James Ogilvie Clephane's father, James Clephane Sr., is known to have been close with Sir Walter Scott who was the guardian of Clephane's cousin, Margaret Clephane. She would go on to marry Spencer Compton and become the second Marquess of Northampton.

James Clephane Sr. emigrated to America in 1817, and subsequently moved to what is now Judiciary Square in Washington, D.C.; He was a printer and typographer who had assisted in printing the first edition of Sir Walter Scott's Waverley while in Edinburgh. He was for some time the president of the Columbia Typographical union. Clephane Sr. was a member of the Original Inhabitants of Washington D.C., an elite group of original men with deep societal and political ties for generations in the nation's capital.

James O. Clephane was known to be a superb typist, and worked as a stenographer for high courts in Washington, D.C., as well as in Abraham Lincoln's cabinet. He would also go on to pass the Bar examination, but would remain a stenographer despite earning a law degree. It was in his work with courts and the President that Clephane discovered the inefficiencies of type-writing, specifically the tediousness of duplicating transcripts, as was required.

J.O. Clephane served as the lead civic marshal in the procession through Washington, D.C. following Assassination of Abraham Lincoln alongside Col. B. B. French. The procession had an estimated 18,000 participants and 150,000 spectators.
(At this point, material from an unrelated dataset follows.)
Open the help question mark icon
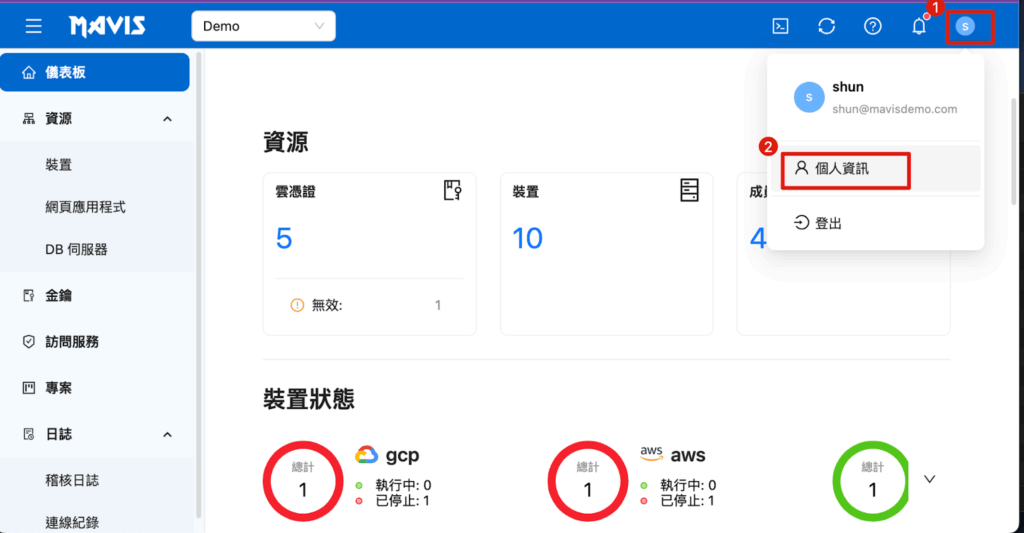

Lewis Clephane would remain in Washington, D.C., as a key figure in the city's upper echelon, and becoming a co-founder of Metropolitan Club of Washington, D.C. His son, Walter Clephane, would remain prominent and lived in Chevy Chase (Washington, D.C.).

In the late 19th century, James Ogilvie Clephane relocated to the New York metropolitan area, seeing great success in his financier work following the successful inventions from years prior and directorships in subsequent mechanical printing companies, such as Mergenthaler Linotype Company of New York, New Jersey, West Virginia, and other iterations that had paid its stockholders and founders dividends over a three-year period of over US$119,000,000 (in 2023 dollars). His family moved to an estate in Englewood, New Jersey and are consistently listed in the Social Register throughout the 19th and 20th century, as was Lewis Clephane's family in Washington, D.C.

==Other==
Besides the typewriter and the linotype machine, he was also involved in the development of the graphophone and served on the board of directors of Columbia Records, making "one of the leading phonographers of the country". In addition, he was also a director in the Locke Steel Belt Company, the Linomatrix Machine Company, the National Typographic Company, the Aurora Mining Company, the Horton Basket Machine Company, the Fowler-Henkle Printing Press Company, the Oddur Machine Company, in several of which he was the president. He also published some travel literature.

His role in surprisingly many inventions is explained by Roger Burlingame:

Clephane [...] was intent upon his problem. He was constantly stretching out his antennae for new ideas. It is not surprising that such a man should provide a center for gadget-fanciers. It is more so that this center, once established, became such a magnet for investors.

Perhaps it was the great idea which drew the support. There was much, to be sure, in the persuasive personality of Clephane—a personality to which Mr. Dale Carnegie might well point. But all the subterfuges practiced today in the winning of friends and the influencing of people would have availed Clephane little without his dynamic, irrepressible faith. He had a kind of Napoleonic power that seemed to go with his little stature. Men flocked about him and he led them forward toward the avatar. If any faltered, Clephane would kick him back on his feet. He was harsh, merciless, dominant when the idea was before him.

He suffered a stroke on Thanksgiving Day (November 24) in 1910, and died six days later. He was living in Englewood, New Jersey, at the time. His widow Pauline Medina Clephane died aged 87 in 1935, leaving two daughters: Pauline Duryee (née Clephane) and Sarah "Sadie" Clephane, and a son: Malcolm Walcott Clephane.